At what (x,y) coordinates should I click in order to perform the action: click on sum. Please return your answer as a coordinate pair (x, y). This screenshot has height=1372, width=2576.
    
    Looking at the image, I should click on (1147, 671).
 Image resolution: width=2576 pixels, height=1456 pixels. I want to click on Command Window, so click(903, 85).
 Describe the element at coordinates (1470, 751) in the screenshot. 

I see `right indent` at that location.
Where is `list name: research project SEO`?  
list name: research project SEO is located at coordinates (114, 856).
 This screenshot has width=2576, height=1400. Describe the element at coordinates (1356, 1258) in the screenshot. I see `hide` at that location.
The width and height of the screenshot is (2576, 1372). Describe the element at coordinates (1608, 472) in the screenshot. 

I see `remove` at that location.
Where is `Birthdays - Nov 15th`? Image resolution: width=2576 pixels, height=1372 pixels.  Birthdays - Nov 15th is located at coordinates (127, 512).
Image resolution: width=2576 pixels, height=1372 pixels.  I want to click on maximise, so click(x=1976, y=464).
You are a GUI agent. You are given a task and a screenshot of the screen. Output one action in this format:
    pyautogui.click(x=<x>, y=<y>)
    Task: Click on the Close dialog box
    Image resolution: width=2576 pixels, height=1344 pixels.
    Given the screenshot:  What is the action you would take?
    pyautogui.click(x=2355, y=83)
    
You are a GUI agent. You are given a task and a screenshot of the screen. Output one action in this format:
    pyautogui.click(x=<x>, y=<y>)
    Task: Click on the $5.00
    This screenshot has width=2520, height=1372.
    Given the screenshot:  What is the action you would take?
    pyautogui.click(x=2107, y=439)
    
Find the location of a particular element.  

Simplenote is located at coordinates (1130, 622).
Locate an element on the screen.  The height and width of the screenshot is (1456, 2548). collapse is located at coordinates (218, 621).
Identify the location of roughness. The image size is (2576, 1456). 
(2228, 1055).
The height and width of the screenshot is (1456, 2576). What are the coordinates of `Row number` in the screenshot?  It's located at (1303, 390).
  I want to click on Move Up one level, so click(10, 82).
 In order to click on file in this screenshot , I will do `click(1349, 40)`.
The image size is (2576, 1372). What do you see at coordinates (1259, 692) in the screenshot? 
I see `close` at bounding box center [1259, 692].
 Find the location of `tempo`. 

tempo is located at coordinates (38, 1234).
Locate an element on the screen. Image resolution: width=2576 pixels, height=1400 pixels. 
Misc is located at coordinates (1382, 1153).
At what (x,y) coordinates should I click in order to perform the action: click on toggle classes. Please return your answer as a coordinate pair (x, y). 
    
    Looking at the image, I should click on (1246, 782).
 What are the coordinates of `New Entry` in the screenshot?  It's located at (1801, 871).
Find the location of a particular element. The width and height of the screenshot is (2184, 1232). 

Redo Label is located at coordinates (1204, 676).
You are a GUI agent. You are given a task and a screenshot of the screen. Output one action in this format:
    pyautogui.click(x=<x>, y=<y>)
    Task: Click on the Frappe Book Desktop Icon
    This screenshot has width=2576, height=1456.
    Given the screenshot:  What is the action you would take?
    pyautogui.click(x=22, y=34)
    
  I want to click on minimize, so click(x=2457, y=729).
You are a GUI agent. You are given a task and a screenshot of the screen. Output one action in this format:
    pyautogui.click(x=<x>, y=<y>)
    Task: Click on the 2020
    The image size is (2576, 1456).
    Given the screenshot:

### WORK REQUIRED
Can you copy the listing above word for word, from its first line up to and including the line containing "Looking at the image, I should click on (1147, 671)."?

### ANSWER TO THE TASK
At what (x,y) coordinates should I click in order to perform the action: click on sum. Please return your answer as a coordinate pair (x, y). This screenshot has height=1372, width=2576.
    
    Looking at the image, I should click on (1147, 671).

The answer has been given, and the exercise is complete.